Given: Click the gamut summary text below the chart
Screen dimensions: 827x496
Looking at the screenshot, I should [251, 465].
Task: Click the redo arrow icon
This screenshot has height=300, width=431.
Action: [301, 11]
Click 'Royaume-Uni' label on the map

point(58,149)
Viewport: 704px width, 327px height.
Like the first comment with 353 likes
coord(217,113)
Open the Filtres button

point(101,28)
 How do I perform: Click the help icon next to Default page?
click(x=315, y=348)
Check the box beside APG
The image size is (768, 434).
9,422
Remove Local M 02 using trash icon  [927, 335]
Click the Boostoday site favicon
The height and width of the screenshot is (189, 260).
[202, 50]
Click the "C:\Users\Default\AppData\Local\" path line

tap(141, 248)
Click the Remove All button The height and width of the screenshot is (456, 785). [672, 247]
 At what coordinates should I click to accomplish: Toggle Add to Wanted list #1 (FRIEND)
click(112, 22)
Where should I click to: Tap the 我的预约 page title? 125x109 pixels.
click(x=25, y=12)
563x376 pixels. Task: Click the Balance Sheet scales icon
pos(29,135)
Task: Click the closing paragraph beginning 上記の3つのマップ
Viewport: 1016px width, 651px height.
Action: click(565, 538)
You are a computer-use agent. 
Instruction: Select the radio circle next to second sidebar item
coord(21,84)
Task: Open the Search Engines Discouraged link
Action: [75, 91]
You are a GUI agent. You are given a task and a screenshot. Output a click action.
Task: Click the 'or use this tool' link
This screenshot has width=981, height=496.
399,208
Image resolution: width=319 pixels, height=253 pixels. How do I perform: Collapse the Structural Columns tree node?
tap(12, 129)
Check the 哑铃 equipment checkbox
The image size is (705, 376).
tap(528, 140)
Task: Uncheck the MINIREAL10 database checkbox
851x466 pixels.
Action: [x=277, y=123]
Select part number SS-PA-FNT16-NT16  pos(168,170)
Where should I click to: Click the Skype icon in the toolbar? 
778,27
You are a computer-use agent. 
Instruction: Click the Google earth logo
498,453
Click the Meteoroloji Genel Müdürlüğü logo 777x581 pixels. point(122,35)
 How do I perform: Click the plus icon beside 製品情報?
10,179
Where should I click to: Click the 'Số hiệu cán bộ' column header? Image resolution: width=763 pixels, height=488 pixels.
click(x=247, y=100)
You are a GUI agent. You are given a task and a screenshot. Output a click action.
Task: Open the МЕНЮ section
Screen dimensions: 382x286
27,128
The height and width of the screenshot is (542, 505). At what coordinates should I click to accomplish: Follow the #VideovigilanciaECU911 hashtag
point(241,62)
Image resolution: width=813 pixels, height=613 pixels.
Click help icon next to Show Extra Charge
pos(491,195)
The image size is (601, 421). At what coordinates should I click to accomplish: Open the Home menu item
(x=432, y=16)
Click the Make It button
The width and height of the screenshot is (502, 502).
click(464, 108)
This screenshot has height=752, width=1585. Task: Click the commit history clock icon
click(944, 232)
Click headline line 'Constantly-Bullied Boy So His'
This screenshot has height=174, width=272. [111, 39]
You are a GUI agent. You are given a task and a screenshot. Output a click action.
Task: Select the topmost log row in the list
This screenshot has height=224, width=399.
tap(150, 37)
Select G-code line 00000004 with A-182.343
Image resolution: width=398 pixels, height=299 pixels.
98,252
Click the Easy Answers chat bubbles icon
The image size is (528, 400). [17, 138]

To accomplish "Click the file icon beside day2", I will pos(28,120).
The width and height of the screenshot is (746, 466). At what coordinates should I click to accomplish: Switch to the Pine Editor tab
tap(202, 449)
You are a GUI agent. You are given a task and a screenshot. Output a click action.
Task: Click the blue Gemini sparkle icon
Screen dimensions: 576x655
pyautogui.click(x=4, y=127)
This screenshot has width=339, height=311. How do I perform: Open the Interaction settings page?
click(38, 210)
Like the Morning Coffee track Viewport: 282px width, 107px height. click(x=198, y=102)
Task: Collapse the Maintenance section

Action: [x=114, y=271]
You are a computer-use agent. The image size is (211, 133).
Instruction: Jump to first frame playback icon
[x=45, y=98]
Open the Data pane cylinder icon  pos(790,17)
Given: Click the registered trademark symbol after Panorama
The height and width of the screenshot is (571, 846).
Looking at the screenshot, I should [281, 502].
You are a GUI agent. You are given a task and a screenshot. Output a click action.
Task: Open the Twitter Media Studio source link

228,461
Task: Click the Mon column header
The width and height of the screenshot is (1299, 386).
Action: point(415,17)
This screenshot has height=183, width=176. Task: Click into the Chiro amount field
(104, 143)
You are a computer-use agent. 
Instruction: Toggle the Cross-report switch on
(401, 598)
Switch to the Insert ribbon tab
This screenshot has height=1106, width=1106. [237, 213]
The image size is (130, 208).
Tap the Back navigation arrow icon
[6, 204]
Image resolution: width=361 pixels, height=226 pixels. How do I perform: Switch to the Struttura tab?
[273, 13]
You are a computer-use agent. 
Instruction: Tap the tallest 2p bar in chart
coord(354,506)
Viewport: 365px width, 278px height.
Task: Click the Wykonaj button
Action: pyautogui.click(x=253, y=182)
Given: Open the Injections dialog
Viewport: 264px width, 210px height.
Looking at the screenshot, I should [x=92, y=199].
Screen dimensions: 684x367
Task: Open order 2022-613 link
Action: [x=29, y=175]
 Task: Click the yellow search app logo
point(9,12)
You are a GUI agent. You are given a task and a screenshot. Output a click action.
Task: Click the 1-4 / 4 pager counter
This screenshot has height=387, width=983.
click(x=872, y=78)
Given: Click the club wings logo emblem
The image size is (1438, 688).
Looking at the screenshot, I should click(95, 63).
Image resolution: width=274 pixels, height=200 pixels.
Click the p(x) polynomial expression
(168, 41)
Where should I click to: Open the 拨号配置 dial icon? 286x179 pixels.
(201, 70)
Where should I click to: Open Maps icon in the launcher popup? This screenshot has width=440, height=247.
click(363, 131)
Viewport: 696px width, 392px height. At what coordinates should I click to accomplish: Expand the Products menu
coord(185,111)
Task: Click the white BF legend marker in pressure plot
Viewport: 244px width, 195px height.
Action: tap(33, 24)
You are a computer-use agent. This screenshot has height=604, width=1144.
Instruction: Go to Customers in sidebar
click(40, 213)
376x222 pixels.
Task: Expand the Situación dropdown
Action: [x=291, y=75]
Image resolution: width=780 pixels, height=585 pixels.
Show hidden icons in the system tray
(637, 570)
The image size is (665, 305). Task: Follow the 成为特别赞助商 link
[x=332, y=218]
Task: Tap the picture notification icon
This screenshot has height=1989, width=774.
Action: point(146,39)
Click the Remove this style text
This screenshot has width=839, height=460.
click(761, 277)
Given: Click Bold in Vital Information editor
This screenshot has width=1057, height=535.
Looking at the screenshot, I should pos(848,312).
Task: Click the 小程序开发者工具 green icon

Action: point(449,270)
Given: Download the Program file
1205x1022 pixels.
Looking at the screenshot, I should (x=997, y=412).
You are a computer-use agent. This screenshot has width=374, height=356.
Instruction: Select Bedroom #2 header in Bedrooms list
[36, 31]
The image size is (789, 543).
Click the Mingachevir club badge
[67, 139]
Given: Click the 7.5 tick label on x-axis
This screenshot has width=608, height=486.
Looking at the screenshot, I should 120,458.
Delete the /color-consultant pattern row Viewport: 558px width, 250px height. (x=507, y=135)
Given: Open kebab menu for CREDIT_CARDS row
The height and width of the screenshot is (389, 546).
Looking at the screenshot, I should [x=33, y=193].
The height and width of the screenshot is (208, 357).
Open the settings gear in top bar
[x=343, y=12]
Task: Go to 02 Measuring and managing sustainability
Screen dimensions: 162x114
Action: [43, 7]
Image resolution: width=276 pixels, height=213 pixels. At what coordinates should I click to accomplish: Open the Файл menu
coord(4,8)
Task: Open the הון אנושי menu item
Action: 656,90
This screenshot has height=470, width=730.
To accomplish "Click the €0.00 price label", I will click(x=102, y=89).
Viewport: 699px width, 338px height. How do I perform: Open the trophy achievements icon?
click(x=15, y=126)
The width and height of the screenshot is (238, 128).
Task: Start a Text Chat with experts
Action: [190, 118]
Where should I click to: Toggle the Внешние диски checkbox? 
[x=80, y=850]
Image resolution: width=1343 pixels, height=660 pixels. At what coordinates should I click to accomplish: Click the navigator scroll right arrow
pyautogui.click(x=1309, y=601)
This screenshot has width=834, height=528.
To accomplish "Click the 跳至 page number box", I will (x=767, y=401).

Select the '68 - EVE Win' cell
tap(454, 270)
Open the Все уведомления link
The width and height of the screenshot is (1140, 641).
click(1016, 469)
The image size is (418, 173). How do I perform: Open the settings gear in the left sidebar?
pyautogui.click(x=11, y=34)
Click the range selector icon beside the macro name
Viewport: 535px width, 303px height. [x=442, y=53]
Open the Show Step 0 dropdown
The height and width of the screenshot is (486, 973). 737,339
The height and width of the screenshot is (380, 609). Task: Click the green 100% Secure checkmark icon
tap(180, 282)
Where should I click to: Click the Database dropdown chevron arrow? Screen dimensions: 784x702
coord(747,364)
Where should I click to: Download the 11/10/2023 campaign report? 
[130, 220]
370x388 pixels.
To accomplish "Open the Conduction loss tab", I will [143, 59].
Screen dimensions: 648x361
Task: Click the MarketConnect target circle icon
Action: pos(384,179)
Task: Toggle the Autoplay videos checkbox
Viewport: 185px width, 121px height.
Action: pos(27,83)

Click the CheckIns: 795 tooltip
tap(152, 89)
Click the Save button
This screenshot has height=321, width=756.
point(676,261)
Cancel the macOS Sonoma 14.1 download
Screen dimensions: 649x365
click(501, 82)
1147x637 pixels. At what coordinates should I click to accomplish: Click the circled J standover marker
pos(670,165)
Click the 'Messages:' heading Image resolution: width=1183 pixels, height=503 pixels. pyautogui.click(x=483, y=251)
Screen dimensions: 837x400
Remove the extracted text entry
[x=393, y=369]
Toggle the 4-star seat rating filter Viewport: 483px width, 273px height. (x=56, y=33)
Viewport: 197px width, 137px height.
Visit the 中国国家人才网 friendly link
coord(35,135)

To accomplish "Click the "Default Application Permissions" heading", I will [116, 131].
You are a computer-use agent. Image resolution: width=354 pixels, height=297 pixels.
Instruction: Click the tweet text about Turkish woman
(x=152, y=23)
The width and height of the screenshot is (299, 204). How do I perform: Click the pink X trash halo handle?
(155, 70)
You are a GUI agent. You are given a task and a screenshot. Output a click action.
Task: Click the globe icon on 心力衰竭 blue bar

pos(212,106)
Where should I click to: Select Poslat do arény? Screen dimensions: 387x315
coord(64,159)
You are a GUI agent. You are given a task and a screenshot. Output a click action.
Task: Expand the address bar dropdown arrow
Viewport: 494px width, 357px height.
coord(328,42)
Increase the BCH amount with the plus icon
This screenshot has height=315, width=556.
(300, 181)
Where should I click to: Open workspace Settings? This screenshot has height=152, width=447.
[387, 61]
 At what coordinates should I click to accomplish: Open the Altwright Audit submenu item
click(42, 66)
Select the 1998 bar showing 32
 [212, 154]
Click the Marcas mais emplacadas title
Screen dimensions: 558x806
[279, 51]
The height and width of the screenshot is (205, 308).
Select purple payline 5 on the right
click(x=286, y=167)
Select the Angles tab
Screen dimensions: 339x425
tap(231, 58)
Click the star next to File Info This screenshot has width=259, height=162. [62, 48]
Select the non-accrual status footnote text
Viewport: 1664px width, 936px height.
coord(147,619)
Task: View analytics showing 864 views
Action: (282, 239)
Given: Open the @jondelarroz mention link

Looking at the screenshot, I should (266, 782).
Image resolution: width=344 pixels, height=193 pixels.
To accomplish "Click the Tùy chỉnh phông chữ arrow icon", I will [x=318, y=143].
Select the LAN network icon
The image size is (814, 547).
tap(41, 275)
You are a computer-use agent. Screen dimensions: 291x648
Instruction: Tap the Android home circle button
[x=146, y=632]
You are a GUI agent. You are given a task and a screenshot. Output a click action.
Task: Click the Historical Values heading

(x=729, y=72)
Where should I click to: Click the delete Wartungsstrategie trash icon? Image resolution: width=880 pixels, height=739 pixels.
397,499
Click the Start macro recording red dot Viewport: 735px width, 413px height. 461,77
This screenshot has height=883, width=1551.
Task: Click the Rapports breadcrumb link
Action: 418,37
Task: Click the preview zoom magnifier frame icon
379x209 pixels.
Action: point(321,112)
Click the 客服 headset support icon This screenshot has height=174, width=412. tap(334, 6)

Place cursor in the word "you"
□ □ □ □ □
*WHAT YOU WILL DO*:
Print, without alteration, only the lines above between the one holding "563x376 pixels. Task: Click" and the one holding "Click the Meteoroloji", inclusive.

*ANSWER BOX*:
563x376 pixels. Task: Click the Balance Sheet scales icon
pos(29,135)
Task: Click the closing paragraph beginning 上記の3つのマップ
Viewport: 1016px width, 651px height.
Action: click(565, 538)
You are a computer-use agent. 
Instruction: Select the radio circle next to second sidebar item
coord(21,84)
Task: Open the Search Engines Discouraged link
Action: [75, 91]
You are a GUI agent. You are given a task and a screenshot. Output a click action.
Task: Click the 'or use this tool' link
This screenshot has width=981, height=496.
399,208
Image resolution: width=319 pixels, height=253 pixels. How do I perform: Collapse the Structural Columns tree node?
tap(12, 129)
Check the 哑铃 equipment checkbox
The image size is (705, 376).
tap(528, 140)
Task: Uncheck the MINIREAL10 database checkbox
851x466 pixels.
Action: [x=277, y=123]
Select part number SS-PA-FNT16-NT16  pos(168,170)
Where should I click to: Click the Skype icon in the toolbar? 
778,27
You are a computer-use agent. 
Instruction: Click the Google earth logo
498,453
Click the Meteoroloji Genel Müdürlüğü logo 777x581 pixels. point(122,35)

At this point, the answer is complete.